DATA FOR PROCESSING >>

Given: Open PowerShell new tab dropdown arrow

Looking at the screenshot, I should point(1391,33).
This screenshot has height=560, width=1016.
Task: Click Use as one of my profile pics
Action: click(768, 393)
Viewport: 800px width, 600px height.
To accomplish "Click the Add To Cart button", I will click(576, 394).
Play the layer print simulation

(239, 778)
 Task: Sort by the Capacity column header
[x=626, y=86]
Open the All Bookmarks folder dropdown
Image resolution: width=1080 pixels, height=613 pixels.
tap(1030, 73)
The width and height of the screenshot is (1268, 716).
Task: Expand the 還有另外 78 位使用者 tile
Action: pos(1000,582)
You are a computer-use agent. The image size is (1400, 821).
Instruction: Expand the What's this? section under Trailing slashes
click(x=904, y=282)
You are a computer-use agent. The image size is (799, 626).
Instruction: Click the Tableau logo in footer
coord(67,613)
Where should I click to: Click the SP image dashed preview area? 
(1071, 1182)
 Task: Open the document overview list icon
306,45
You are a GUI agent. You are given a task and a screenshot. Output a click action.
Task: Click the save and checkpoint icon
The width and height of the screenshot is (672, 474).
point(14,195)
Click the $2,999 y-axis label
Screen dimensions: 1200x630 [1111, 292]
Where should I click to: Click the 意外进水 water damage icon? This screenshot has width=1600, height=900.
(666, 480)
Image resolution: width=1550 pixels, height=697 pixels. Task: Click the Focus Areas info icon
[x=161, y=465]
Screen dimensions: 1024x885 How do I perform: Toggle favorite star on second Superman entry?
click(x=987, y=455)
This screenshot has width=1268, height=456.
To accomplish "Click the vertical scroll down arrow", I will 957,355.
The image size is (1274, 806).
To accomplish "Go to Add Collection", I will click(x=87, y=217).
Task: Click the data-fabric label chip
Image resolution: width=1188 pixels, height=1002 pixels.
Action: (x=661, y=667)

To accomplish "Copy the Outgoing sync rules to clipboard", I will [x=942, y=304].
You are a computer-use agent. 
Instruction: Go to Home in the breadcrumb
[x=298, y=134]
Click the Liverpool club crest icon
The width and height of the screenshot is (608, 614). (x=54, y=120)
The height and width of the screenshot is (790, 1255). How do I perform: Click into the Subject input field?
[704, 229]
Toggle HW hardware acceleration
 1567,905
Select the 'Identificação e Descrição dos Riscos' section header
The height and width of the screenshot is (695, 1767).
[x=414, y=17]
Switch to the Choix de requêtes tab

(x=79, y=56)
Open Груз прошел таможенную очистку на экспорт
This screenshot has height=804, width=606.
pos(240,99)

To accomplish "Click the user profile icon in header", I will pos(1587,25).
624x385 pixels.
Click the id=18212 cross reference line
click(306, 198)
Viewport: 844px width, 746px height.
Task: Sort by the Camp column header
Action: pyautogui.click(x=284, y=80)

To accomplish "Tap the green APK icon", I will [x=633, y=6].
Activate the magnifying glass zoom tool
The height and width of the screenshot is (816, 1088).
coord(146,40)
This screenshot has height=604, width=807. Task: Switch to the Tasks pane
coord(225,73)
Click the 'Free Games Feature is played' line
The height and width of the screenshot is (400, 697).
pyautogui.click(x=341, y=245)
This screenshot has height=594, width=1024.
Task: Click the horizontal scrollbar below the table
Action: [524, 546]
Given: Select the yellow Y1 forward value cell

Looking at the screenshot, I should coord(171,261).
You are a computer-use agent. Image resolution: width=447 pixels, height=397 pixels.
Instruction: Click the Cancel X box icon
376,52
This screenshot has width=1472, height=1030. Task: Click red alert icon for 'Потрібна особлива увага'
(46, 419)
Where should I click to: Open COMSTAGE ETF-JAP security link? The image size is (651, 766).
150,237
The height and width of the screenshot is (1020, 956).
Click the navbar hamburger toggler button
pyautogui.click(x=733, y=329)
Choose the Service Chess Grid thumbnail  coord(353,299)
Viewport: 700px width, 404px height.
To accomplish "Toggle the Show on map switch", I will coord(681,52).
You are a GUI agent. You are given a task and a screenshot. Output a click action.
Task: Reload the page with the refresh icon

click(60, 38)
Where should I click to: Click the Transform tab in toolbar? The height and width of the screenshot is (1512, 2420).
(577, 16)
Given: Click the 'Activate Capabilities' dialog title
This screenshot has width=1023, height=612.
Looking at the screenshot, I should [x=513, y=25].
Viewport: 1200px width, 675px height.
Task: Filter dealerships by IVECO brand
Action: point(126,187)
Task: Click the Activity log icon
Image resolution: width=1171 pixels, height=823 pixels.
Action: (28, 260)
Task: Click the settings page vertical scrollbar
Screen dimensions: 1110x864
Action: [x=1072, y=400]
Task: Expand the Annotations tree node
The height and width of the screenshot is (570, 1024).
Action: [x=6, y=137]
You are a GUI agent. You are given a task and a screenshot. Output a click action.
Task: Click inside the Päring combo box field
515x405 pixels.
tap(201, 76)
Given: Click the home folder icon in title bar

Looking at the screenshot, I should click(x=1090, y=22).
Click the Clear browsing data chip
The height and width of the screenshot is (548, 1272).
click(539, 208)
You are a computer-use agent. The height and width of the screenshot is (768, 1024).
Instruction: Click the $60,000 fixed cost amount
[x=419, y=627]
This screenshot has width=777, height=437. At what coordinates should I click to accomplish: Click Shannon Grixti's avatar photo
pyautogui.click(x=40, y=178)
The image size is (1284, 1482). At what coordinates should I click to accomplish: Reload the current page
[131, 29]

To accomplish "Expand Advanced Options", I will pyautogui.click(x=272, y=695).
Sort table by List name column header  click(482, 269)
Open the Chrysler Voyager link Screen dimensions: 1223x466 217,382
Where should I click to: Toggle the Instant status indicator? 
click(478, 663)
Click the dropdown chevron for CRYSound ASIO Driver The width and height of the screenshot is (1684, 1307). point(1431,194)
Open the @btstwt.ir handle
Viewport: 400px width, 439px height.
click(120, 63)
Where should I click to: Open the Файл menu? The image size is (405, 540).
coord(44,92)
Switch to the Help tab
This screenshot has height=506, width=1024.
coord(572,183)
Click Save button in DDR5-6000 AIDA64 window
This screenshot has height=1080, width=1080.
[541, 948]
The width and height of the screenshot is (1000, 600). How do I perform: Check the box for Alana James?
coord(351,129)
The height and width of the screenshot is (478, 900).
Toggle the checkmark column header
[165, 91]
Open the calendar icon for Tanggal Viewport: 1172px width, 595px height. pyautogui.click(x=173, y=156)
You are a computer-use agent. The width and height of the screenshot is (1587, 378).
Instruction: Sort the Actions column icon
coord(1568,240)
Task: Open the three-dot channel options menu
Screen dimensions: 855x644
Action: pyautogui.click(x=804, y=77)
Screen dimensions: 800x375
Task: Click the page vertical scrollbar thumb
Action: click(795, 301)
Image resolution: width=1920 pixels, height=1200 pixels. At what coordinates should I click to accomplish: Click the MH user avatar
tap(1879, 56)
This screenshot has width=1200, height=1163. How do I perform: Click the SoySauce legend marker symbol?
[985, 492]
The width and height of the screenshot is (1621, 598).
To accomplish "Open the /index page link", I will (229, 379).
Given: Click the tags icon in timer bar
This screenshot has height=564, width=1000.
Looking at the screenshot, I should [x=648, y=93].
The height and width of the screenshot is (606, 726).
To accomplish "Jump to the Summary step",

EXERCISE OBJECTIVE >> What you give back must match the material exactly, beginning with its first line and ending with the line holding "Viewport: 800px width, 600px height.".

WRITTEN ANSWER >>
Given: Open PowerShell new tab dropdown arrow

Looking at the screenshot, I should point(1391,33).
This screenshot has height=560, width=1016.
Task: Click Use as one of my profile pics
Action: click(768, 393)
Viewport: 800px width, 600px height.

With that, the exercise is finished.